The point I’m making is essentially the difference between the attribute/skandha “feeling” and the clinging attribute/skandha “feeling”. The former is not a problem. It is the latter, the attachment to feelings, that the Buddha said was the source of cravings and suffering.
So being dispassionate does not imply that one is a cold fish, that one has no feelings. It just means that one doesn’t attach to ones feelings, that one views all things with equal mind, something that certainly requires great discipline.
With this definition in mind, let me proceed. What is useful about the concept of dispassion is that it defines in an accessible, understandable way what it means practically to surrender one’s ego to your true Buddha nature, to turn your life and your will over to your true Buddha nature, to be free of the intervention of your ego thinking-mind.
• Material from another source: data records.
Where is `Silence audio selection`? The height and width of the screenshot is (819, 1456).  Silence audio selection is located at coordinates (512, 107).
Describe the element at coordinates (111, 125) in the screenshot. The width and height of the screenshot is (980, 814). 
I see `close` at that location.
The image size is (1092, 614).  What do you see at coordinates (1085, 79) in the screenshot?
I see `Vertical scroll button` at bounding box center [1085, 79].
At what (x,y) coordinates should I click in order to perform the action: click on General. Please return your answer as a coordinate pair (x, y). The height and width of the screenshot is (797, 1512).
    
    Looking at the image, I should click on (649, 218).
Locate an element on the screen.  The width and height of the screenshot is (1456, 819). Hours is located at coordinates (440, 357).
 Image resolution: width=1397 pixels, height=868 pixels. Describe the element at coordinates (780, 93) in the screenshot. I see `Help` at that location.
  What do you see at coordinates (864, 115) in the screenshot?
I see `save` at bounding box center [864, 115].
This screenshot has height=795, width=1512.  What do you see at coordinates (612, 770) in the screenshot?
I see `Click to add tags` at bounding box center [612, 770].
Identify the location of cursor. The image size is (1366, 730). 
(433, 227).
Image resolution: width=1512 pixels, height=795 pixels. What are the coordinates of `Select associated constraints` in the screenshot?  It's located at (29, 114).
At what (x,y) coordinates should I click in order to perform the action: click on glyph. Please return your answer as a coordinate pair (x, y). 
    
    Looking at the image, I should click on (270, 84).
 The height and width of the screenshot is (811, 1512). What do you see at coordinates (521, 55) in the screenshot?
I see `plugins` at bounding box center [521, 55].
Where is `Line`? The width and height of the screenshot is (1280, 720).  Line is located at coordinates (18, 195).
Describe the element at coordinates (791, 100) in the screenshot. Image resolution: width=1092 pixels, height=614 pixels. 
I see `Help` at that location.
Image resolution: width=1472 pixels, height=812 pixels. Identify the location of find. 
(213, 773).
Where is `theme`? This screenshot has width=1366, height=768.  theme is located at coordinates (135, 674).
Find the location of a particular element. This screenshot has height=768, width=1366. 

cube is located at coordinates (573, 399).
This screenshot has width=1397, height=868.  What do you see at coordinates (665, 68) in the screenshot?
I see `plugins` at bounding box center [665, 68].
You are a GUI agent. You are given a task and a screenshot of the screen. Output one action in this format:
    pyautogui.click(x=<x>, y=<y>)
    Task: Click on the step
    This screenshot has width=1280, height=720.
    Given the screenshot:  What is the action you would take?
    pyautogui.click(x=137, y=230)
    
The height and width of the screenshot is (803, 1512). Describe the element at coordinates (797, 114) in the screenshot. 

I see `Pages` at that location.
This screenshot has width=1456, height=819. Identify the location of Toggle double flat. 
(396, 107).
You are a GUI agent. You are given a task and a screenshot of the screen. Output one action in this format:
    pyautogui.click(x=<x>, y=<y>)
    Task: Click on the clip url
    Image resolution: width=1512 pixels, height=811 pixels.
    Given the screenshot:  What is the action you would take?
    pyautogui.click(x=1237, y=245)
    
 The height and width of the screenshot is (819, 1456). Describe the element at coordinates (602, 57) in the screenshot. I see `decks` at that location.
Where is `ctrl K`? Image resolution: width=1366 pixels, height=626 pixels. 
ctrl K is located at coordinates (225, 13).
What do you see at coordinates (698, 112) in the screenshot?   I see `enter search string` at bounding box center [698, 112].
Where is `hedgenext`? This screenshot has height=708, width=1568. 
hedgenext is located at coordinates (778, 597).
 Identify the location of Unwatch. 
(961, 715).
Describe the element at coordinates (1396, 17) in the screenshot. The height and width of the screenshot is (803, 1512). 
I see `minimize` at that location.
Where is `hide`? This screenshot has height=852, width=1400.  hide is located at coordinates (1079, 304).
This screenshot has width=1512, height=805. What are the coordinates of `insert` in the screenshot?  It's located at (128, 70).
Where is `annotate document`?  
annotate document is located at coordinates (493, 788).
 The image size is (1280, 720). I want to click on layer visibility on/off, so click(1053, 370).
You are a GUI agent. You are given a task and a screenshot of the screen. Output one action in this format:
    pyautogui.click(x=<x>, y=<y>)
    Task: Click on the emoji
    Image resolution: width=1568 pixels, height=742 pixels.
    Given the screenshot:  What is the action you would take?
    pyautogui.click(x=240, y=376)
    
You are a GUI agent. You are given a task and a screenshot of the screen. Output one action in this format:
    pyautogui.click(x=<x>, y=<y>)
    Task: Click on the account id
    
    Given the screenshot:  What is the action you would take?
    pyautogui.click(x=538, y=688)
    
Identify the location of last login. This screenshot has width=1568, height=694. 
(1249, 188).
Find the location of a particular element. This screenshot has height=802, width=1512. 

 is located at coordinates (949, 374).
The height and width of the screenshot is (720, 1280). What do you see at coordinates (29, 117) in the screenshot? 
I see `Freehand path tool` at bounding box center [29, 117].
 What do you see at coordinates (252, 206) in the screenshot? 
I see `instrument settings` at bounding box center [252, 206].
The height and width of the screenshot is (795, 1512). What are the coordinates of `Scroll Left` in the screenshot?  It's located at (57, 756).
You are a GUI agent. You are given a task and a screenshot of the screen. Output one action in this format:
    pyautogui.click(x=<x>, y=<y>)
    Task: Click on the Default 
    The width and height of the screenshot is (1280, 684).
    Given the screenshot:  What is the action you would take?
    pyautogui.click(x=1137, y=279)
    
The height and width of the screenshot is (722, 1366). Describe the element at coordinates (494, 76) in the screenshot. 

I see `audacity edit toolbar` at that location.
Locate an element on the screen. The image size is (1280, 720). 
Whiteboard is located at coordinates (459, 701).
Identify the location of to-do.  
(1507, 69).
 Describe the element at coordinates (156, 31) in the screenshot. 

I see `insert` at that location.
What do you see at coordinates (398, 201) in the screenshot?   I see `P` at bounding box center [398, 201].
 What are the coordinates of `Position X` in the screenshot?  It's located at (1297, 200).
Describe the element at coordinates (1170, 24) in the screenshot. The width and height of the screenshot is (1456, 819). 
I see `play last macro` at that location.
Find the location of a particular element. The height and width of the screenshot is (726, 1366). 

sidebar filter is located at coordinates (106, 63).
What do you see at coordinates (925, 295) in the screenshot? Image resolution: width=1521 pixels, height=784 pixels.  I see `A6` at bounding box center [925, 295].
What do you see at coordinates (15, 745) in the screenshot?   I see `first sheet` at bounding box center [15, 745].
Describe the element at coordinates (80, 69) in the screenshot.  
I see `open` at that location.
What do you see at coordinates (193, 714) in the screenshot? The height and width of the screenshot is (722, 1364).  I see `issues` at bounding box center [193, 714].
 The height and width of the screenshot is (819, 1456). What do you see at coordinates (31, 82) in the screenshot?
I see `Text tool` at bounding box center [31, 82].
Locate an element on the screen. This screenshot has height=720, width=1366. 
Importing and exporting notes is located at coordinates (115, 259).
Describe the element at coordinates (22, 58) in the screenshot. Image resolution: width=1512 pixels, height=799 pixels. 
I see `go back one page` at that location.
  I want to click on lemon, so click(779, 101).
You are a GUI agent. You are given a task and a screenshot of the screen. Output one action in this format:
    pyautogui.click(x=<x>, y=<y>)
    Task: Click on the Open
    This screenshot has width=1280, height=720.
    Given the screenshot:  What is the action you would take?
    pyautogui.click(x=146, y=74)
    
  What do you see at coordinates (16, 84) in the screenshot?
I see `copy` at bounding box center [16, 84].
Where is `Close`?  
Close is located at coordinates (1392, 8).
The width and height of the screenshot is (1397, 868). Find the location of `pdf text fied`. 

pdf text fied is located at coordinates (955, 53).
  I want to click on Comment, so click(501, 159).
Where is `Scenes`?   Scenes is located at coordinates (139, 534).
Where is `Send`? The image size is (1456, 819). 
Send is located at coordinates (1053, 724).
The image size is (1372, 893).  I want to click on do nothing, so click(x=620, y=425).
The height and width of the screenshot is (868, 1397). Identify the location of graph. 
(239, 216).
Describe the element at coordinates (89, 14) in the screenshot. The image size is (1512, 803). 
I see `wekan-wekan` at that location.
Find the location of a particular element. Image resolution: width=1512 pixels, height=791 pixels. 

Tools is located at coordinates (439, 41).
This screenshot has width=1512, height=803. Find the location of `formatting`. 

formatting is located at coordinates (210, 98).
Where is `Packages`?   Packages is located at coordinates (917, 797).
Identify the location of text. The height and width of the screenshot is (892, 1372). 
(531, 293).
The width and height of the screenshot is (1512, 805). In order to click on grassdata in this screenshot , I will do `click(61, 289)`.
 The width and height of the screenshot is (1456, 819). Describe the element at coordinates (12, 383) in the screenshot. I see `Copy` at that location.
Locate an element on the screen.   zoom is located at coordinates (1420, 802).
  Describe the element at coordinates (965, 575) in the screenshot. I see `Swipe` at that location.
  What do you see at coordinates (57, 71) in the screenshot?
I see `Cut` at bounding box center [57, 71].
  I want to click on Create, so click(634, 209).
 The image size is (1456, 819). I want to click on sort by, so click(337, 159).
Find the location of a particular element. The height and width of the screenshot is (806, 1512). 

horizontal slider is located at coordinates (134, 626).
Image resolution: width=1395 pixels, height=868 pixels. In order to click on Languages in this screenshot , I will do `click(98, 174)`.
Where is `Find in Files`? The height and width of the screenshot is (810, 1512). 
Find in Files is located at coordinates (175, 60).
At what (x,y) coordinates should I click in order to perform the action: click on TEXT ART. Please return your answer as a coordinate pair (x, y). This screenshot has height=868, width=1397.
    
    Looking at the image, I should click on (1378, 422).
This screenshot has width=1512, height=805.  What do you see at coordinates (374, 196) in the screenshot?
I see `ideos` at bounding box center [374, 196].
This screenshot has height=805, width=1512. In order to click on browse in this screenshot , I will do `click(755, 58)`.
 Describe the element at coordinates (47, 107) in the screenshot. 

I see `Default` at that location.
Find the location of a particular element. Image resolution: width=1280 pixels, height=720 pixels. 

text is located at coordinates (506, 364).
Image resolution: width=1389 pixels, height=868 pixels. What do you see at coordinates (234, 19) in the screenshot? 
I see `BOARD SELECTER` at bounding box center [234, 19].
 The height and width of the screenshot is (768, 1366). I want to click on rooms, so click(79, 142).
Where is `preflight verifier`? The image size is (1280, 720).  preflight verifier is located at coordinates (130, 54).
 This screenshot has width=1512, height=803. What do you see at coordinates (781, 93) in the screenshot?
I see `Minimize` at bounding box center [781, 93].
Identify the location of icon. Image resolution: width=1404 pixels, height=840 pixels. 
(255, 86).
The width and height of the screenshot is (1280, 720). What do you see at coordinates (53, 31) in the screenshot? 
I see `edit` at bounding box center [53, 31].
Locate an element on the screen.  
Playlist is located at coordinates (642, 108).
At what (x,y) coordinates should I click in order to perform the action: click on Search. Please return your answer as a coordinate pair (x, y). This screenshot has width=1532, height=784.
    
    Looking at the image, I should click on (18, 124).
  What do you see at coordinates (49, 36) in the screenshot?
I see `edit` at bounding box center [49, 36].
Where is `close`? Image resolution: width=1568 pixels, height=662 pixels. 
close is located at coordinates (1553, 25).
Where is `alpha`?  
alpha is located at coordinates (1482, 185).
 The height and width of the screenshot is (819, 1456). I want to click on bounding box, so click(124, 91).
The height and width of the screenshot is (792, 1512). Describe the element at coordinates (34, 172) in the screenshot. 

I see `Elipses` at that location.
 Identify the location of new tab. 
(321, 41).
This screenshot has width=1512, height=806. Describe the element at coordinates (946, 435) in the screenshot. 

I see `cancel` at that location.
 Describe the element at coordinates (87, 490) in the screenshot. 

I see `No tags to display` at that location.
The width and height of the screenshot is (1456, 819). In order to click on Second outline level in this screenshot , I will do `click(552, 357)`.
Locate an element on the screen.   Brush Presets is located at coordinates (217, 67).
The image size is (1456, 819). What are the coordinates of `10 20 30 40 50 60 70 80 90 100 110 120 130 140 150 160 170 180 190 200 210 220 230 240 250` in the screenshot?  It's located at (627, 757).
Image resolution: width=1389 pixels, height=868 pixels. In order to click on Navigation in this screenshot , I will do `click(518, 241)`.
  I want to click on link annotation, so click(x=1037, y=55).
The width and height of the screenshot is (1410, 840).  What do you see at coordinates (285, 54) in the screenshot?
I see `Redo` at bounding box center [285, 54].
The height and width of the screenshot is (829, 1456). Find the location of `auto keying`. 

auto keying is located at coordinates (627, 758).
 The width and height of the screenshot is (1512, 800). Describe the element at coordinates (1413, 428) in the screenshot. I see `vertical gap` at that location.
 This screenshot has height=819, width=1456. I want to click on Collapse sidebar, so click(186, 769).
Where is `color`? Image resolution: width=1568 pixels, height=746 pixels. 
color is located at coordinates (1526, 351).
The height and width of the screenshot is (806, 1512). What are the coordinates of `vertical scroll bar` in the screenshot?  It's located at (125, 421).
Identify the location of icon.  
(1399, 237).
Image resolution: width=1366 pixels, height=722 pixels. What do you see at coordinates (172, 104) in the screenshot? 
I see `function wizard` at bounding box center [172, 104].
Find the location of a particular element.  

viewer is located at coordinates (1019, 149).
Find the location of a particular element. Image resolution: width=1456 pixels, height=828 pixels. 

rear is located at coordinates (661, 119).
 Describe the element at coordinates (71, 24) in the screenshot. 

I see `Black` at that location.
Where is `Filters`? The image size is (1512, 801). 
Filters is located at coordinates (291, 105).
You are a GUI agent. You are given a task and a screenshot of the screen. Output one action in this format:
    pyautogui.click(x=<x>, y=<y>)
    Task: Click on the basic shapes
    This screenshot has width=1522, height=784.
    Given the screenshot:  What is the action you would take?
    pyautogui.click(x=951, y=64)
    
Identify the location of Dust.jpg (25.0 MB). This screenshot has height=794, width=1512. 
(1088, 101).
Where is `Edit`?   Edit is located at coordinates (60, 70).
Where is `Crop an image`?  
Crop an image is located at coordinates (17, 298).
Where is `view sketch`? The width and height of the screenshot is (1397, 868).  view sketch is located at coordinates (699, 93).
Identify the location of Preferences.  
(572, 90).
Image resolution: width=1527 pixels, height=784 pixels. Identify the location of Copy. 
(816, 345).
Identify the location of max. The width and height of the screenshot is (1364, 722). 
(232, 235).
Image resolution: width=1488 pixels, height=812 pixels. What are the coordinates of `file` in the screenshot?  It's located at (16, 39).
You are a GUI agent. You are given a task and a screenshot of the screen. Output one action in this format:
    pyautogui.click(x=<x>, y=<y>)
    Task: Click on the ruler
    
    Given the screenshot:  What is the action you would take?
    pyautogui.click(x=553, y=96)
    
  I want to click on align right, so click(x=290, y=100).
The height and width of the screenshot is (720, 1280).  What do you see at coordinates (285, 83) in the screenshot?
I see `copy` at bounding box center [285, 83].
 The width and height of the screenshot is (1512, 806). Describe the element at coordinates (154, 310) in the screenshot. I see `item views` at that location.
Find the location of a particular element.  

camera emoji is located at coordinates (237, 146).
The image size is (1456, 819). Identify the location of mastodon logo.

These last phrases, which I have certainly used consistently and are correct, do not give the practitioner much to wrap their heads around as to what exactly is meant. Especially since one can never be free of one’s ego or thinking mind; it’s always there, one just has a choice not to follow it. And how do you know if you are doing it? It’s easy to be fooled.
But to be dispassionate is a concept which I believe is easier to grasp and can be easily applied to practical, everyday situations. Also, it is much easier to “call yourself” on not exercising dispassion, as opposed to not following your true Buddha nature, or of following your ego thinking-mind. The distinction is much clearer and thus more easy to be aware of.
The more I have meditated on being dispassionate, the more I understand that it truly is a stand-in for turning your will and your life over to your true Buddha nature, surrendering your ego, experiencing things without the intervention of your thinking-mind, exercising nonattachment. As such, to be dispassionate about all things is the co-condition with being present to accepting your life and the world around you as it is at this moment, and abiding in a place of equanimity from which one can practice the Five Precepts and the Six Paramitas.
As in several other instances I have discussed in posts, the question may be raised which comes first, being dispassionate or being present, accepting, and abiding in equanimity. As for being present, it is both a pre-condition and a co-condition. One cannot turn your will over to the care of your true Buddha nature and be aware of the emptiness of all five skandhas without being present. You cannot go deep within yourself without being present. Thus you cannot view things with dispassion, at least initially, without being present.
However, once one has received this awareness, it is possible to view things with dispassion without being present, hence the apparent contradiction of being dispassionate and yet the mind is still applying labels and presenting "what if" scenarios. Thus being present and being dispassionate are co-conditions to accepting and abiding in equanimity, being free of labels and your thinking mind, to being free of fear and anxiety, doubts and confusion, anger and negativity.